Tips and Tricks for Python Lists

Tips and Tricks for Python Lists

This article is for Python programmers who have gone beyond the basics of using lists, but would like to see some interesting concepts. It isn’t very advanced and should be easy for you to understand.

Ensure that a List Contains Unique Elements.


Sets contain unique elements but are unordered. On the other hand, lists can contain duplicate elements but retain their insertion order. This example shows one way to get the benefits of both sets and lists — an ordered sequence of unique elements.

We are subclassing the Python built-in collections.UserList object. We could subclass list , or use collections.abc to create a new abstract base class of type MutableSequence . But those two approaches entail significantly more work to correctly implement all of the __dunder__ methods.

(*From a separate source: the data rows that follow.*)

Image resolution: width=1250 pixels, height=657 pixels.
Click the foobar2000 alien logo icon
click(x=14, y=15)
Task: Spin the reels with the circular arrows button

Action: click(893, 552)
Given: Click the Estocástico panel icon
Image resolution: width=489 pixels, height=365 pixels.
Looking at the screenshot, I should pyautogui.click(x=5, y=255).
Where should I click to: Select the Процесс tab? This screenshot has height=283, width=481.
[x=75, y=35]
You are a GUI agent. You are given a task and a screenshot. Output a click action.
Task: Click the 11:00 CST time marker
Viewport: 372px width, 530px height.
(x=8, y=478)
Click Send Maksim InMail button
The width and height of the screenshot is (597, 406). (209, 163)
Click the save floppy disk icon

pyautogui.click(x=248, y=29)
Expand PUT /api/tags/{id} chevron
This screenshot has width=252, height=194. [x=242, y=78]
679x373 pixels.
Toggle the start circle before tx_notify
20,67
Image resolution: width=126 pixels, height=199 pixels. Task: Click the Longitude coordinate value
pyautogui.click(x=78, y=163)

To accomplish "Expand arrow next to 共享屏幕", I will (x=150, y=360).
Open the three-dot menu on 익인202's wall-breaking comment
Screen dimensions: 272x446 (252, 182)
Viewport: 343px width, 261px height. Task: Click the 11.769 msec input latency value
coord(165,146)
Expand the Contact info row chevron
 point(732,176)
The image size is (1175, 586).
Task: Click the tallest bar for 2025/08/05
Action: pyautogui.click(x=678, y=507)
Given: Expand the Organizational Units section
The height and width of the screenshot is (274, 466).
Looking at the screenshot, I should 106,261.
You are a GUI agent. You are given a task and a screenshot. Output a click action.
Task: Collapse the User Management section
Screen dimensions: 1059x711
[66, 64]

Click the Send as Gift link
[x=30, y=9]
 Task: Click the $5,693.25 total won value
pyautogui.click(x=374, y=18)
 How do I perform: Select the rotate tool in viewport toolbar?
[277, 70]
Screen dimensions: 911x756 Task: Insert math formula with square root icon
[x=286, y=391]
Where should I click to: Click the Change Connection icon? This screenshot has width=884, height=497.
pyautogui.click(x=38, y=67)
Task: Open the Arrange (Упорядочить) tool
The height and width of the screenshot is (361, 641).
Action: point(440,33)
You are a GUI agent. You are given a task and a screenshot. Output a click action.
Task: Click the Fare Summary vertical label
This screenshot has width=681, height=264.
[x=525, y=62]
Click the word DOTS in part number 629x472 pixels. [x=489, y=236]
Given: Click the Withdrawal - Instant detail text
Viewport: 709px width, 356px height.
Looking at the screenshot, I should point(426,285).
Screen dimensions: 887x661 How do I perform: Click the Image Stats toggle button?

Here, we’re only interested in ensuring that sequences passed to the constructor, or any new elements appended to the end of the list, are unique.

 1
 2
 3
 4
 5
 6
 7
 8
 9
10
11
12
13
14
15
16
17
18
19
20
21
22
23
24
25
26
27
28
29
30
31
32
33
34
35
36
37
38
39
40
41
42
43
44
45
46
47
48
49
50
51
52
53
from collections import UserList


class UniquesList(UserList):
    """
    A List Class which works just like a list, except
    that it only holds unique values - similar to a set.
    >>> ul = UniquesList("The Jolly Green Giant")
    >>> print("".join(ul))
    The JolyGrniat
    """
    def __init__(self, initlist=None):
        """__init__.
        Args:
            initlist:
        """

        self.data = []

        if initlist:
            if isinstance(initlist, UniquesList):
                self.data[:] = initlist.data[:]
            else:
                for k in initlist:
                    self.append(k)

    def append(self, item) -> None:
        """Append an item to the end of the list.
        Args:
            item: Only unique values are appended, duplicates are omitted
        Returns:
            None:
        """

        if not self.data.count(item):
            super(UniquesList, self).append(item)


dl = UniquesList()
dl.append("Text Value One")
dl.append("Text Value One")
dl.append("Text Value One")
dl.append("Text Value One")
dl.append("Text Value Two")
dl.append("Text Value Two")
dl.append("Text Value Two")
dl.append("Text Value Two")
assert len(dl) == 2

dl = UniquesList()
for i in range(1000):
    dl.append("a")
assert len(dl) == 1

Line #39 is doing all the work. If the count() method is false: greater than 1, then skip the append.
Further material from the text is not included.